Community-Acquired Pyelonephritis in Pregnancy Caused by KPC-Producing Klebsiella pneumoniae
Antimicrobial Agents and Chemotherapy AUG. 2015 V.59 N.8 P.4375-4378
Asma Khatri, Nina Naeger Murphy, Peter Wiest, Melissa Osborn, Kathleen Garber, Michelle Hecker, Kelly Hurless, Susan D. Rudin, Michael R. Jacobs, Robert C. Kalayjian, Robert A. Salata, David van Duin, Federico Perez, Robert A. Bonomo, David L. Paterson, and Patrick N. A. Harris
aMetroHealth Medical Center, Cleveland, Ohio, USA
bCase Western Reserve University, Cleveland, Ohio, USA
cUniversity of North Carolina, Chapel Hill, North Carolina, USA
dUniversity Hospitals Case Medical Center, Cleveland, Ohio, USA
eLouis Stokes Cleveland VA Medical Center, Cleveland, Ohio, USA
fUniversity of Queensland Centre for Clinical Research, Royal Brisbane and Women’s Hospital, Brisbane, Australia
Carbapenem-resistant Enterobacteriaceae (CRE) usually infect patients with significant comorbidities and health care exposures.
We present a case of a pregnant woman who developed community-acquired pyelonephritis caused by KPC-producing Klebsiella pneumoniae.

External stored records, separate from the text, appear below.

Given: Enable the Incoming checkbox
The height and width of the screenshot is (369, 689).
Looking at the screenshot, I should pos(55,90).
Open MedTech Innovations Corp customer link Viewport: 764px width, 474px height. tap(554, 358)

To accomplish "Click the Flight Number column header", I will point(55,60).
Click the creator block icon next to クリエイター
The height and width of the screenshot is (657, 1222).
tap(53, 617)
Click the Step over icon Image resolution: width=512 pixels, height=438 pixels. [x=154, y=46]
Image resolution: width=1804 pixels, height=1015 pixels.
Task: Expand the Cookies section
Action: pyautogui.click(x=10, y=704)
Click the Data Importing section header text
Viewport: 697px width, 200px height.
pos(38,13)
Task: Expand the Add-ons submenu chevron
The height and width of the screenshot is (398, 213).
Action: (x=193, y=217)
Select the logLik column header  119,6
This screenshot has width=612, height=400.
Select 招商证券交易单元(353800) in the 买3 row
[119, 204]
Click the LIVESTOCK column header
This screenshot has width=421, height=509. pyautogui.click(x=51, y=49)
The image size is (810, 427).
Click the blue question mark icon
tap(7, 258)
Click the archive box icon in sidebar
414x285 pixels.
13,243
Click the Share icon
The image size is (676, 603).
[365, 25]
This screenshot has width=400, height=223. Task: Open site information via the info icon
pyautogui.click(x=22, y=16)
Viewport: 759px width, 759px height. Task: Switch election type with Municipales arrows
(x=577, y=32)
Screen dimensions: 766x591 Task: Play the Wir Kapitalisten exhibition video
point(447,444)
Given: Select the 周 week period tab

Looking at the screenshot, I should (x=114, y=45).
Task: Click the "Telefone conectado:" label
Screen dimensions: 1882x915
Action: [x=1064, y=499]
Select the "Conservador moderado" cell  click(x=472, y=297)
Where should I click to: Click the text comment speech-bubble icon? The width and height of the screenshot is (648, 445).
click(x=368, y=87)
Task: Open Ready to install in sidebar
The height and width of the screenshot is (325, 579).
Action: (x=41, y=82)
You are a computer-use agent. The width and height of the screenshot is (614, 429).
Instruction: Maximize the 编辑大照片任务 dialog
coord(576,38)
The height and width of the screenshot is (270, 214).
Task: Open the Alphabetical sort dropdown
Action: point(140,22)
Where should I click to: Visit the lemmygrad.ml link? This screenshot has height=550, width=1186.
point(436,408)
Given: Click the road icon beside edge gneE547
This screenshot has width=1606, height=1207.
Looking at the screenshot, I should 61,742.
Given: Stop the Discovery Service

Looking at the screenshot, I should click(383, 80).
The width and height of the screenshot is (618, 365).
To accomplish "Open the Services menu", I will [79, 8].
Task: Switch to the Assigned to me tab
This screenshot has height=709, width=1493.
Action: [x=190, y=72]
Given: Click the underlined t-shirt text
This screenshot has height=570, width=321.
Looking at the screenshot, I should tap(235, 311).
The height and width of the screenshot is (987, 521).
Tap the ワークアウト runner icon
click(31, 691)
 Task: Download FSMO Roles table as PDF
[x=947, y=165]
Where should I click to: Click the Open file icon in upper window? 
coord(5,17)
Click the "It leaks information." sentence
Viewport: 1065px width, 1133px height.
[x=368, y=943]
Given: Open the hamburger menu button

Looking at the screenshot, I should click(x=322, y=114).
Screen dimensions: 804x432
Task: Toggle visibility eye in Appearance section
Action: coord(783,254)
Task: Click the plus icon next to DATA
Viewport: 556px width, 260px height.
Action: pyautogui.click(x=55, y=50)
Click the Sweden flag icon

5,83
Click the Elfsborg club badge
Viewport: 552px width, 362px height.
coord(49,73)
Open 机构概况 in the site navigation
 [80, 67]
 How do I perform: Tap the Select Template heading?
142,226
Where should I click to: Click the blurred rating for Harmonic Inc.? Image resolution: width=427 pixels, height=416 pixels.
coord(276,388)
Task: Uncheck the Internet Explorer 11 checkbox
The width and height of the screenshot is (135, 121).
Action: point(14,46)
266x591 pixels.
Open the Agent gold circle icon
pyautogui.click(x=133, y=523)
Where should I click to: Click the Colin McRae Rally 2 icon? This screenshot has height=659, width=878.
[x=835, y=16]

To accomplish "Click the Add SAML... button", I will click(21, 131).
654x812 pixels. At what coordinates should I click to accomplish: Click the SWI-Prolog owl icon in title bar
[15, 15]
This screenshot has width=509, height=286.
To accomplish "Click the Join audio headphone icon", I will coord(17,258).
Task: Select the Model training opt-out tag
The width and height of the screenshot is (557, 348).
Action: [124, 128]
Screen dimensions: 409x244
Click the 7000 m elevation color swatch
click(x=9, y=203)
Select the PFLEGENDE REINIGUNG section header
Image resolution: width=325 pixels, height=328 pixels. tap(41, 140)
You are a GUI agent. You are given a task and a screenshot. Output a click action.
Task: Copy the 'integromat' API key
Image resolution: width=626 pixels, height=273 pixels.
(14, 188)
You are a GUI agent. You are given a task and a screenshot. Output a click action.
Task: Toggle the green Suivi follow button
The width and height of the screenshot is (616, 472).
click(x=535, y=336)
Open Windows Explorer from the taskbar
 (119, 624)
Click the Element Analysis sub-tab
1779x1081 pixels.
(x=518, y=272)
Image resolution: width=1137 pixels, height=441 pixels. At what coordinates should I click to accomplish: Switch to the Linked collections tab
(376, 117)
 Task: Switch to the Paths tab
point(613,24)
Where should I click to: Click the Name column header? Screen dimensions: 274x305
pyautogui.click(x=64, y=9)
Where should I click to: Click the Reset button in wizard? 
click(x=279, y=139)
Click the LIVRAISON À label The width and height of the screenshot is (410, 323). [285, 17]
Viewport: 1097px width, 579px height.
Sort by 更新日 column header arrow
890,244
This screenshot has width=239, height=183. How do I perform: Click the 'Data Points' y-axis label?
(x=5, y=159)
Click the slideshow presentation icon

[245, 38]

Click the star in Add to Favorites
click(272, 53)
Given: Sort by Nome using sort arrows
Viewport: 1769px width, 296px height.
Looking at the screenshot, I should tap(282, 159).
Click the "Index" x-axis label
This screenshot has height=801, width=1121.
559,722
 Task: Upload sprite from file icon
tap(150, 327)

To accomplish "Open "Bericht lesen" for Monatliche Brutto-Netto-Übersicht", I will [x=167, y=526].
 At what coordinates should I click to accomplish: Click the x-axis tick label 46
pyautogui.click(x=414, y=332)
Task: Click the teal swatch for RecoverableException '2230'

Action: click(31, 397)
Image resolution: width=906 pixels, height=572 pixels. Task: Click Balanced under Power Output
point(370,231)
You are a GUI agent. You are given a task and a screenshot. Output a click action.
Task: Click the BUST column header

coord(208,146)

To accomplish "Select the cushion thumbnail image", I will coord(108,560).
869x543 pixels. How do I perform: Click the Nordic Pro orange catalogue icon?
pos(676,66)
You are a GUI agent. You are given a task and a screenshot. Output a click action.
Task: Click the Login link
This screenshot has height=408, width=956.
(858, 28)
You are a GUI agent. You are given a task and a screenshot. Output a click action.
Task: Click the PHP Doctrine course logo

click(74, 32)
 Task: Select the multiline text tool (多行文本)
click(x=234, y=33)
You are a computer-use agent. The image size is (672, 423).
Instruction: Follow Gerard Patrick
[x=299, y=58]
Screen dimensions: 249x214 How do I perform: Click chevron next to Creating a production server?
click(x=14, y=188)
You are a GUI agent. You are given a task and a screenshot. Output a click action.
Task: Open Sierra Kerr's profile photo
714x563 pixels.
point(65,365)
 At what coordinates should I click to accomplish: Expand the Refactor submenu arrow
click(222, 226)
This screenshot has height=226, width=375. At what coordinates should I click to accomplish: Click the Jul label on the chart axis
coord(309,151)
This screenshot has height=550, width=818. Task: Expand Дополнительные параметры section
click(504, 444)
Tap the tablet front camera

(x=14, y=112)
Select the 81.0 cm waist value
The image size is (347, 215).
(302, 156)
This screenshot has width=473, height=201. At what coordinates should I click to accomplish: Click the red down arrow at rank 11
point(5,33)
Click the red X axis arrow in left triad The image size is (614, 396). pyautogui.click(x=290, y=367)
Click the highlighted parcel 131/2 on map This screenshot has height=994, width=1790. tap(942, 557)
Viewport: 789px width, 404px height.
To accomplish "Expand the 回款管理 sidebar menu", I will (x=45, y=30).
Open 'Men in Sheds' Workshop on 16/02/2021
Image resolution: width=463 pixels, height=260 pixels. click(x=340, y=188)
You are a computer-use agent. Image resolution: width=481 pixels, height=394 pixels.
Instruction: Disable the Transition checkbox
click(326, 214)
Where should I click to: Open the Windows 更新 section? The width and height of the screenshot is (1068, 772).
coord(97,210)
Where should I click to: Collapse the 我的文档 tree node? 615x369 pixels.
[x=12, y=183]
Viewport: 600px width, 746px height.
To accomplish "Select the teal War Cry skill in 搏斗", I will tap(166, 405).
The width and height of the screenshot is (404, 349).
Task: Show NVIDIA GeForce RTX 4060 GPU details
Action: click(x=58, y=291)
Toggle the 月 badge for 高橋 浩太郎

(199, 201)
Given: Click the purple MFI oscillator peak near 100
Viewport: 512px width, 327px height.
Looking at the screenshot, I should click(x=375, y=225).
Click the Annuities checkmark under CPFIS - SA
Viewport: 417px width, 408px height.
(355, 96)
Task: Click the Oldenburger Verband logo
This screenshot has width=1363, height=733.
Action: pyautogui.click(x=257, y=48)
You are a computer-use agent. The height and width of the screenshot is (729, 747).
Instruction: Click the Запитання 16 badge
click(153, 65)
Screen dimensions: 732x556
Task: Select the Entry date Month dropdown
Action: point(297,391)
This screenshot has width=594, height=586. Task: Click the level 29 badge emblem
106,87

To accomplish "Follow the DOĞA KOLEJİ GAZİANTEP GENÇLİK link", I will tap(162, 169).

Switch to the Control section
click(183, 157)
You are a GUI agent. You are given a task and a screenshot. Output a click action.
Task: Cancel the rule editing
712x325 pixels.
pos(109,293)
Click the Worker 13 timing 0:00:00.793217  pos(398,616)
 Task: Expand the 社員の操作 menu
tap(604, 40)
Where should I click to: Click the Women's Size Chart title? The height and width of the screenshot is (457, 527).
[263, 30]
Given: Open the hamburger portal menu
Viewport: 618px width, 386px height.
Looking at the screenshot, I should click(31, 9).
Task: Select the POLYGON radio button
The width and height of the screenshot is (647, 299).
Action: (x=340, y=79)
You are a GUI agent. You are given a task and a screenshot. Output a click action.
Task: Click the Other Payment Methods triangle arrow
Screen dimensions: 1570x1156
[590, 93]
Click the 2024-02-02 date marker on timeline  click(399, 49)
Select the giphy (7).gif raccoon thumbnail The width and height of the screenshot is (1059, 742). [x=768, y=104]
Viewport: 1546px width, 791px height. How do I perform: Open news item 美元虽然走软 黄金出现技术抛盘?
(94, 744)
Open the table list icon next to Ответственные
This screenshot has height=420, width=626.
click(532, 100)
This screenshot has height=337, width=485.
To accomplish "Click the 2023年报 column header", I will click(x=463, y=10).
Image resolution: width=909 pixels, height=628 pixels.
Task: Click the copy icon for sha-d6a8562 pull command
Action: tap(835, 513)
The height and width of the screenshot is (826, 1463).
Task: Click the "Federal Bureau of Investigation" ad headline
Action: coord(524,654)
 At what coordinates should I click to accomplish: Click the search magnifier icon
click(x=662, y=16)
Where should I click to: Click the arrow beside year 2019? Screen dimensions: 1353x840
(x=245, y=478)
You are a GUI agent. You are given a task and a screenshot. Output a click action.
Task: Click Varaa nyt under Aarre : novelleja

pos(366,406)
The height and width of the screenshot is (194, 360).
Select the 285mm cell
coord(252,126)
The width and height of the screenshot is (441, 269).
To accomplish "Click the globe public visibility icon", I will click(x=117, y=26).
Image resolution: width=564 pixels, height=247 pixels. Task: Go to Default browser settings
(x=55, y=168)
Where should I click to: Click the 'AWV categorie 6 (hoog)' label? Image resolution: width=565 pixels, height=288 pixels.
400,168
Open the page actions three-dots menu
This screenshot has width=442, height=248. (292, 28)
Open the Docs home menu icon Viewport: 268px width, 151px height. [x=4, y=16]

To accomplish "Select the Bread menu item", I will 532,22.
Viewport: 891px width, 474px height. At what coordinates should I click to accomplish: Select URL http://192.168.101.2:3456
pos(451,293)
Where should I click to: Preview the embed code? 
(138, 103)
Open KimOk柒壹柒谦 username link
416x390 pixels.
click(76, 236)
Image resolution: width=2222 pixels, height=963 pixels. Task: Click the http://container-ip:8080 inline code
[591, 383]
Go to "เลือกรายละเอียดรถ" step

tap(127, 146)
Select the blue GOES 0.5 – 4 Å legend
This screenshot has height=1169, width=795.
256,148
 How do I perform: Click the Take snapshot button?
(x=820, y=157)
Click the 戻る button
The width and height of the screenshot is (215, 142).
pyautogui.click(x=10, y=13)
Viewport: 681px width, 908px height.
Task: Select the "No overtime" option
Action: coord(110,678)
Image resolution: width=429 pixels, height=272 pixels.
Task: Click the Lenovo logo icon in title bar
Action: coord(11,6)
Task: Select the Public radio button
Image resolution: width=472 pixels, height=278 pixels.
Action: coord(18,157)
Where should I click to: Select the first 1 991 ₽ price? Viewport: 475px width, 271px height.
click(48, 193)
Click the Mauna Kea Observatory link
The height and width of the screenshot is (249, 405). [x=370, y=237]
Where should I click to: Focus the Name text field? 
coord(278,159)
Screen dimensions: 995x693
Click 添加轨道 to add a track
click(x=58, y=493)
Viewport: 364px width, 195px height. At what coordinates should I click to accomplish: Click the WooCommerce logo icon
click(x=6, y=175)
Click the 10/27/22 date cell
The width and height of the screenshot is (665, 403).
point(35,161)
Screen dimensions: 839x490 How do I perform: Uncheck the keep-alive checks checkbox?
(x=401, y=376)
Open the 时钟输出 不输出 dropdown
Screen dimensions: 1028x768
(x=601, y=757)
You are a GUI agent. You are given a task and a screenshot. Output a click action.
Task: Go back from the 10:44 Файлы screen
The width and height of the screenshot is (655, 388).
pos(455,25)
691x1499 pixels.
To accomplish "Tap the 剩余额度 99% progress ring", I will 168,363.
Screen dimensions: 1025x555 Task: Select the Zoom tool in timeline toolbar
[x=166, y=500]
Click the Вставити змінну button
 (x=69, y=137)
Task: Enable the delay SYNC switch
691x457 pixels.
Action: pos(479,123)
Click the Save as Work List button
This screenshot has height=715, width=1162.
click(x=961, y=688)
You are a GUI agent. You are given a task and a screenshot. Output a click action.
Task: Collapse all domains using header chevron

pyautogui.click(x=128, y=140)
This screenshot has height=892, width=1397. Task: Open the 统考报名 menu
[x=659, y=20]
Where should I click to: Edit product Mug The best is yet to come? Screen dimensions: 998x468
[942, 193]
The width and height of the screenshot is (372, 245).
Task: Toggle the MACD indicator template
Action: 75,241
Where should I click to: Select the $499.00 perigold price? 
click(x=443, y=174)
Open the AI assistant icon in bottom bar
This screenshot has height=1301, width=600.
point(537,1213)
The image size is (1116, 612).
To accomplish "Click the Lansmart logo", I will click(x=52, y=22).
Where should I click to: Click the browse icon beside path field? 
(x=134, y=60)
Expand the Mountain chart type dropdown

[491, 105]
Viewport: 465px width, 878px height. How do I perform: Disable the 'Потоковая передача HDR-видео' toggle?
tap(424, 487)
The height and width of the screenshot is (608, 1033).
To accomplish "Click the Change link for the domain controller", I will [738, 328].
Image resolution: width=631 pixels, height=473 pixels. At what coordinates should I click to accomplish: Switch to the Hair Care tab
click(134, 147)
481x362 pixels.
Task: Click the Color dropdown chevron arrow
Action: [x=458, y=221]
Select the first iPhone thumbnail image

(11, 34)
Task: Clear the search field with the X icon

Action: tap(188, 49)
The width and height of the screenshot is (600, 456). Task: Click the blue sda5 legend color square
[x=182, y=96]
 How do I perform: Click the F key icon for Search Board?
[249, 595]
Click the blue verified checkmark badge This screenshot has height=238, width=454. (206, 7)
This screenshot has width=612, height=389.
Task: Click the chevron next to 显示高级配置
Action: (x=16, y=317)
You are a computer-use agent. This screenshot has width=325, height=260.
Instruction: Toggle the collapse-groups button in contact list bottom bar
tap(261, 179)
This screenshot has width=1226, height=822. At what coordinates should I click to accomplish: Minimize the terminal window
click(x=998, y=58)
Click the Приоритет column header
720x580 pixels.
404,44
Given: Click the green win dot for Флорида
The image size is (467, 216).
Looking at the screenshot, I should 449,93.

Despite antibiotic treatment, she experienced spontaneous prolonged rupture of membranes, with eventual delivery of a healthy infant.
This report demonstrates the challenge that CRE may pose to the effective treatment of common infections in obstetric patients, with potentially harmful consequences to maternal and neonatal health.